▶ **EXERCISE**
Copy each of the items below line for line, keeping every character unchanged.

▶ **WORKING DATA**
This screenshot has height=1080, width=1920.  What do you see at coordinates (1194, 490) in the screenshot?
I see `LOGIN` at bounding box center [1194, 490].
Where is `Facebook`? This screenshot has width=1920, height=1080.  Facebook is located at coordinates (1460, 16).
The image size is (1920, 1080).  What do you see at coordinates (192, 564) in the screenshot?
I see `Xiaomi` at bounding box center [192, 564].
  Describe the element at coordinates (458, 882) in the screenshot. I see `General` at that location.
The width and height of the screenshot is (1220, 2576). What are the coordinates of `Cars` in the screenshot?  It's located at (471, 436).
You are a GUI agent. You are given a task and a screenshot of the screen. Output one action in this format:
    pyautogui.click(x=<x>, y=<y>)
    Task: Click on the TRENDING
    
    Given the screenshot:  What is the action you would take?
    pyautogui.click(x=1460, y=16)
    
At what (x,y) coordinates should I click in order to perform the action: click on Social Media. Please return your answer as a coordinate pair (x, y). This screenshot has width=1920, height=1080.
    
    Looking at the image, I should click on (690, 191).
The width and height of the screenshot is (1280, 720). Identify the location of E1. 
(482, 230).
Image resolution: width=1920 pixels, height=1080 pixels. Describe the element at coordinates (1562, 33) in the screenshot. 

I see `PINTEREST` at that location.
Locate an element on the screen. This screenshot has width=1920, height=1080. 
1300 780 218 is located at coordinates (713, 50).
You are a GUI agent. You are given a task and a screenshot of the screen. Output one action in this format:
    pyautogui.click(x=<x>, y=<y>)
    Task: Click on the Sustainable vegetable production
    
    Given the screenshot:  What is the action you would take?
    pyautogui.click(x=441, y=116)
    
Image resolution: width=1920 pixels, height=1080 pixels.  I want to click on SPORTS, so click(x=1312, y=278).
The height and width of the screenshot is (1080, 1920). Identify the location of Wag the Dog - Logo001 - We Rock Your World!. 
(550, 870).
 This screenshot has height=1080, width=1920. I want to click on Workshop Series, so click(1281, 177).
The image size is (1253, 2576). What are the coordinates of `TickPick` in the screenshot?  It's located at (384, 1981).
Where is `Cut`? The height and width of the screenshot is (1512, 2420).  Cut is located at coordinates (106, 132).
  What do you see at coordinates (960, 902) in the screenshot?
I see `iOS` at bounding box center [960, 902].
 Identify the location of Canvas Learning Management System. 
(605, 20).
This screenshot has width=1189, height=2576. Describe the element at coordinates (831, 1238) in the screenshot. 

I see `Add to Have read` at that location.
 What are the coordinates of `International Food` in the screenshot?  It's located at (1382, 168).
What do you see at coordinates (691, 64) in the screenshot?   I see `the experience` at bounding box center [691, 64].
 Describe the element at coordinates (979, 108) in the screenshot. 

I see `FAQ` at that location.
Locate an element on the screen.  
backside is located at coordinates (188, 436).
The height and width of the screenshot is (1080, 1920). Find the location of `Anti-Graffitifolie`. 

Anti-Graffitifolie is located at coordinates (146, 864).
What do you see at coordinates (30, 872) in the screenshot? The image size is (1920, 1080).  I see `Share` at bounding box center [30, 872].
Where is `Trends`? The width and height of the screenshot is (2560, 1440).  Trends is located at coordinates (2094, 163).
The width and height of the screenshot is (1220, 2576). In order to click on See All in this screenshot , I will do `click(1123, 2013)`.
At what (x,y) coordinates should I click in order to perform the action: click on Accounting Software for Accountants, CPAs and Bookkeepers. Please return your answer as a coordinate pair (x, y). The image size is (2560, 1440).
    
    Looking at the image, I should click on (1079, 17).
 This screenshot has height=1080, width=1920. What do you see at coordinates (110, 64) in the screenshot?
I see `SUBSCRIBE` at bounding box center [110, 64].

▶ **ANSWER TO THE TASK**
This screenshot has height=1080, width=1920.  What do you see at coordinates (1194, 490) in the screenshot?
I see `LOGIN` at bounding box center [1194, 490].
Where is `Facebook`? This screenshot has width=1920, height=1080.  Facebook is located at coordinates (1460, 16).
The image size is (1920, 1080).  What do you see at coordinates (192, 564) in the screenshot?
I see `Xiaomi` at bounding box center [192, 564].
  Describe the element at coordinates (458, 882) in the screenshot. I see `General` at that location.
The width and height of the screenshot is (1220, 2576). What are the coordinates of `Cars` in the screenshot?  It's located at (471, 436).
You are a GUI agent. You are given a task and a screenshot of the screen. Output one action in this format:
    pyautogui.click(x=<x>, y=<y>)
    Task: Click on the TRENDING
    
    Given the screenshot:  What is the action you would take?
    pyautogui.click(x=1460, y=16)
    
At what (x,y) coordinates should I click in order to perform the action: click on Social Media. Please return your answer as a coordinate pair (x, y). This screenshot has width=1920, height=1080.
    
    Looking at the image, I should click on (690, 191).
The width and height of the screenshot is (1280, 720). Identify the location of E1. 
(482, 230).
Image resolution: width=1920 pixels, height=1080 pixels. Describe the element at coordinates (1562, 33) in the screenshot. 

I see `PINTEREST` at that location.
Locate an element on the screen. This screenshot has width=1920, height=1080. 
1300 780 218 is located at coordinates (713, 50).
You are a GUI agent. You are given a task and a screenshot of the screen. Output one action in this format:
    pyautogui.click(x=<x>, y=<y>)
    Task: Click on the Sustainable vegetable production
    
    Given the screenshot:  What is the action you would take?
    pyautogui.click(x=441, y=116)
    
Image resolution: width=1920 pixels, height=1080 pixels.  I want to click on SPORTS, so click(x=1312, y=278).
The height and width of the screenshot is (1080, 1920). Identify the location of Wag the Dog - Logo001 - We Rock Your World!. 
(550, 870).
 This screenshot has height=1080, width=1920. I want to click on Workshop Series, so click(1281, 177).
The image size is (1253, 2576). What are the coordinates of `TickPick` in the screenshot?  It's located at (384, 1981).
Where is `Cut`? The height and width of the screenshot is (1512, 2420).  Cut is located at coordinates (106, 132).
  What do you see at coordinates (960, 902) in the screenshot?
I see `iOS` at bounding box center [960, 902].
 Identify the location of Canvas Learning Management System. 
(605, 20).
This screenshot has width=1189, height=2576. Describe the element at coordinates (831, 1238) in the screenshot. 

I see `Add to Have read` at that location.
 What are the coordinates of `International Food` in the screenshot?  It's located at (1382, 168).
What do you see at coordinates (691, 64) in the screenshot?   I see `the experience` at bounding box center [691, 64].
 Describe the element at coordinates (979, 108) in the screenshot. 

I see `FAQ` at that location.
Locate an element on the screen.  
backside is located at coordinates (188, 436).
The height and width of the screenshot is (1080, 1920). Find the location of `Anti-Graffitifolie`. 

Anti-Graffitifolie is located at coordinates (146, 864).
What do you see at coordinates (30, 872) in the screenshot? The image size is (1920, 1080).  I see `Share` at bounding box center [30, 872].
Where is `Trends`? The width and height of the screenshot is (2560, 1440).  Trends is located at coordinates (2094, 163).
The width and height of the screenshot is (1220, 2576). In order to click on See All in this screenshot , I will do `click(1123, 2013)`.
At what (x,y) coordinates should I click in order to perform the action: click on Accounting Software for Accountants, CPAs and Bookkeepers. Please return your answer as a coordinate pair (x, y). The image size is (2560, 1440).
    
    Looking at the image, I should click on (1079, 17).
 This screenshot has height=1080, width=1920. What do you see at coordinates (110, 64) in the screenshot?
I see `SUBSCRIBE` at bounding box center [110, 64].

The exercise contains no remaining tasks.